◆ **PLANTEAMIENTO DEL PROBLEMA**:
De acuerdo con el texto sobre derechos y obligaciones ciudadanas, ¿qué implicaría la ausencia de cualquiera de esos dos componentes en una sociedad?

◆ **TEXTO DE ORIGEN**:
------------------------------------------------------------

Toda sociedad organizada opera en torno al principio elemental de que los ciudadanos tienen tanto derechos como obligaciones. Todos los sistemas jurídicos del mundo parten del mismo principio: no es posible concebir a una sociedad funcional sin que ambos componentes se encuentren presentes, pues la ausencia de cualquiera de ellos implicaría ya sea el totalitarismo o el mundo salvaje de Hobbes. Aunque el nuestro nunca ha sido un país enteramente respetuoso de los derechos y obligaciones de sus ciudadanos, no hay la menor duda de que hasta hace sólo unos cuantos años los mexicanos sabíamos bien que teníamos que sujetarnos a las consecuencias de nuestras acciones. Esto ha venido cambiando a una velocidad tal que es verdaderamente impresionante el contraste entre lo que había y lo que hoy tenemos. Ha desaparecido el sentido más elemental de autoridad y el costo lo va a pagar el país en su conjunto de una manera creciente y cada vez más onerosa.

------------------------------------------------------------

[Registros de texto y de señalamiento de elementos]

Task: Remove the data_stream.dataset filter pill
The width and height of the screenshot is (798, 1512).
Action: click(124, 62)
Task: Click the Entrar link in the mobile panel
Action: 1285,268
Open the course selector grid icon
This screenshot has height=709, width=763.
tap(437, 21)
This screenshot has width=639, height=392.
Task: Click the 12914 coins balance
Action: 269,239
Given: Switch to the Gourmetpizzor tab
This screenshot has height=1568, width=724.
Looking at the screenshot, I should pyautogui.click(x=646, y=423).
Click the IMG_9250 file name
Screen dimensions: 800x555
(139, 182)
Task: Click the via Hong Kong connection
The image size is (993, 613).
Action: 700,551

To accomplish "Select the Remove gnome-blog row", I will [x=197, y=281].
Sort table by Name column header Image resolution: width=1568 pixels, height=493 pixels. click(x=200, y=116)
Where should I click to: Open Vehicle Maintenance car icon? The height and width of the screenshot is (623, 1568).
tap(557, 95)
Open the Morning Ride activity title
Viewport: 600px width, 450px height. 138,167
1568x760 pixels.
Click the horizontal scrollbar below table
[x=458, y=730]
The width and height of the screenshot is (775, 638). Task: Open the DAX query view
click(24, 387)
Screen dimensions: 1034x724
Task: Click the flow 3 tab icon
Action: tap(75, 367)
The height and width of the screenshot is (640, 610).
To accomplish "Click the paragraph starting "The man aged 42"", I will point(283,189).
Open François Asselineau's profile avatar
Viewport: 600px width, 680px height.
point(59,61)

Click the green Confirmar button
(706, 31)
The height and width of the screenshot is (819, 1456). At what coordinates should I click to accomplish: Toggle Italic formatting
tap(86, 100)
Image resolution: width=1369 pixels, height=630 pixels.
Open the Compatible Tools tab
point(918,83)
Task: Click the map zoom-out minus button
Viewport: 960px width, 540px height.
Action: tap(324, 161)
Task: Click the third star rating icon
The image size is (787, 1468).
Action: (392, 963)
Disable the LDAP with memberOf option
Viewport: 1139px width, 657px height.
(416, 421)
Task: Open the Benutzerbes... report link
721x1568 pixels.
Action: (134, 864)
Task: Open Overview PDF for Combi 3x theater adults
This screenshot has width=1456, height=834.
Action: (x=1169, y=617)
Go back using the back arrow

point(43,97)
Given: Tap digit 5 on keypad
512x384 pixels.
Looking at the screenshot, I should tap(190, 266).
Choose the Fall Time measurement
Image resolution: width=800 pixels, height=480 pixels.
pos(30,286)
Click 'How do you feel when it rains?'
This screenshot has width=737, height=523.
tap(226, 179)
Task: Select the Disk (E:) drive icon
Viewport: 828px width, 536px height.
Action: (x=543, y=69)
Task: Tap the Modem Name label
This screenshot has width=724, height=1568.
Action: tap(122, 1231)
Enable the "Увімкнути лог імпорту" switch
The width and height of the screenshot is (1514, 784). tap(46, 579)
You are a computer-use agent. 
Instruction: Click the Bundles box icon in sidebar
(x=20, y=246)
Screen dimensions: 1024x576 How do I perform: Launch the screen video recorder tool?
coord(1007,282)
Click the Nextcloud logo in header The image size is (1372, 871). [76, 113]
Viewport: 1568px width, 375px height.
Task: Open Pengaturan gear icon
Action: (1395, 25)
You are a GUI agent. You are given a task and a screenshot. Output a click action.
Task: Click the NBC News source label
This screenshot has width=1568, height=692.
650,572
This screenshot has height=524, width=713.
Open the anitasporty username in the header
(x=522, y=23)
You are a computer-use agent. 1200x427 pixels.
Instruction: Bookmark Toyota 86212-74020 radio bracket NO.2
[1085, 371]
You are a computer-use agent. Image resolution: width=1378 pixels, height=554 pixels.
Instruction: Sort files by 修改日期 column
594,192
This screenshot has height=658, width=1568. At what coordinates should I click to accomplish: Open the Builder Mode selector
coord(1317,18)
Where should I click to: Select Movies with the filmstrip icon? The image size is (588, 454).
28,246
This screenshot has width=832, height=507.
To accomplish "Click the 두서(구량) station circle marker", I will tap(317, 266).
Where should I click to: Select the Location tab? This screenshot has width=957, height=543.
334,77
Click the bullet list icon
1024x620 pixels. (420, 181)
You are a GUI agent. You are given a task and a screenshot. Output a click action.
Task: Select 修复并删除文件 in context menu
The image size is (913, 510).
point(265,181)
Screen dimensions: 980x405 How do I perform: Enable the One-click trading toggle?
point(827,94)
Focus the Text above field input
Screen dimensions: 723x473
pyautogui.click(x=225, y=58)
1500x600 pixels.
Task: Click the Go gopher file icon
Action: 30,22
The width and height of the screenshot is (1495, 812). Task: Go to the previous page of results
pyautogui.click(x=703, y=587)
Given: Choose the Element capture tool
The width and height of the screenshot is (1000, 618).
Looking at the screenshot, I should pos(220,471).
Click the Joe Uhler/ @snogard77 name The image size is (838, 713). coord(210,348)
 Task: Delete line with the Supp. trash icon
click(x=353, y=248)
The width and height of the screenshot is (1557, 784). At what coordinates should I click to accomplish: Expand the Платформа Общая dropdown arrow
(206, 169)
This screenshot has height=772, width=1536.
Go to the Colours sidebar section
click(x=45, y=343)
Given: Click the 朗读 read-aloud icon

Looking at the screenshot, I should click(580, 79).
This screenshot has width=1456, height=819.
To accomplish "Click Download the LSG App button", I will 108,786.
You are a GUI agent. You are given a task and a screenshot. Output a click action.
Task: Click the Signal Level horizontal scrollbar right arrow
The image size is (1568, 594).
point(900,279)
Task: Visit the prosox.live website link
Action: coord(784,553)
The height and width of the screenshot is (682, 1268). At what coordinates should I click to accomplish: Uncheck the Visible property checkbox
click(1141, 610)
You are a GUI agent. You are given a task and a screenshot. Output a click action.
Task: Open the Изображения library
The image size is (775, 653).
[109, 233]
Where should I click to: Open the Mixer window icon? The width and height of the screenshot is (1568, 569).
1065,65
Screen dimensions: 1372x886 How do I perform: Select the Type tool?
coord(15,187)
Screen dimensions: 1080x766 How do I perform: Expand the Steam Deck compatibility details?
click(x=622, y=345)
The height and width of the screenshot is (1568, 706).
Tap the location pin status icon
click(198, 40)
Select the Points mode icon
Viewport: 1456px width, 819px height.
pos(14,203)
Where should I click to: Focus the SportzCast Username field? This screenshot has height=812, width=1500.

------------------------------------------------------------

◆ **RESPUESTA AL EJERCICIO**:
Implicaría el totalitarismo o el mundo salvaje de Hobbes.